Ein Gesprächsabend mit Karin Großmann (geb. 1954), Chefreporterin der SZ, zum Thema: Ein Journalist stört immer – Wie die Reportage in die Zeitung kommt

Karin Großmann (rechts) nach ihrer Lesung beim Kunstverein in Hoyerswerda

Geschrieben werden Reportagen für einen einzigen Tag, an dem sie in einer Tagezeitung zu lesen sind. Interessante Details zum Entstehen einer Zeitung, zur Rolle des Reporters und seiner Arbeit im Team erzählte Karin Großmann wohltuend humorvoll und spannend an einem Gesprächsabend beim Kunstverein Hoyerswerda. Karin Großmann ist Reporterin mit Leib und Seele, und das schon seit 1978 bei der Sächsischen Zeitung in Dresden. Heute ist sie die Chefreporterin für Kultur und Gesellschaft.
Seit Jahren lesen die Freunde des Kunstvereins Hoyerswerda mit Freude ihre Reportagen zu interessanten Menschen und Ereignissen in der Region und ihre zuverlässigen Kritiken zur Literatur heute. Sie hautnah zu erleben, war für die meisten ein großartiges Erlebnis, denn gekommen waren neben den Enthusiasten aus Hoyerswerda auch Gäste aus Bautzen und Kamenz.
Was bei ihr besonders zu spüren war, ist ihre verantwortliche Haltung eines Schreibenden, der Werte vermitteln will und mit den Antworten und Empfindungen eines Gesprächspartners so sorgsam wie möglich umgeht. Sie versucht, dem Interviewpartner „nicht im Weg zu stehen“, sondern das Gefühl zu vermitteln, dass eine Reportage ihm selbst und den Lesern einer Zeitung nützen kann und hinterlässt „keine verbrannte Erde“. Dies wurde besonders deutlich an der von ihr vorgetragenen Reportage über den Tornado, der den im Rödertal gelegenen Ort, Walda-Kleinthiemig, im Frühjahr 2010 fast auslöschte. So wie Karin Großmann Heinz Rühle und Familie Beyer befragt, ihnen zuhört,ihren Mut und ihre Gelassenheit bewundert, entsteht ein sehr eindrucksvolles Bild des gesamten Ausmaßes der Katastrophe ohne Katastrophen-Journalismus. 
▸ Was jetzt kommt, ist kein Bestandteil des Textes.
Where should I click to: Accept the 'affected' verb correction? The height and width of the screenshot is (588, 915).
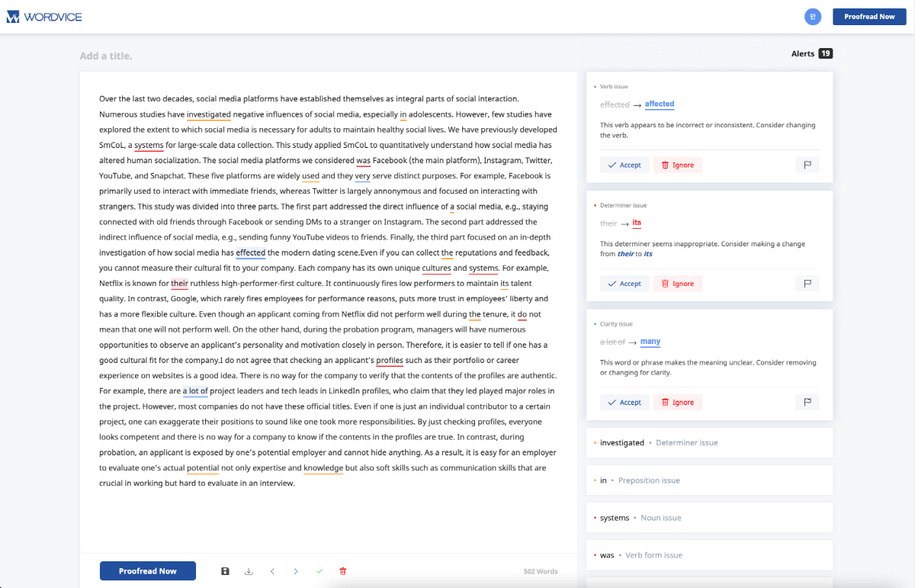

Ein sehr lebendiges Bild der Buchmesse Leipzig mit Ständen so groß wie ein Fußballfeld der mächtigen Verlage und den winzigen Ausstellungsflächen der kleinen wird in einer Reportage über Lothar Dunsch vermittelt, der einen Verlag in Dresden Hellerau als einziger Mitarbeiter führt und mit einem Stand von genau 4,5 Quadratmeter Fläche auf der Buchmesse vertreten ist, an dem ihn Karin Großmann einen Tag lang begleitet. Das Salz in der Suppe sind die kleinen Verlage im großen Mediengeschäft, weil sie gut sortierte Titel im Sortiment haben und solche leidenschaftlichen Verleger wie Lothar Dunsch. Von Leidenschaft und Stehvermögen einer Frau kündet auch das Porträt der Sabine Schubert, bei der „eine Idee zur anderen kommt“ und die in Pulsnitz zeitgenössische Kunst und Literatur sowie Ernst Rietschel und die Geschichte der Pulsnitzer Pfefferkuchen großartig in Szene setzt.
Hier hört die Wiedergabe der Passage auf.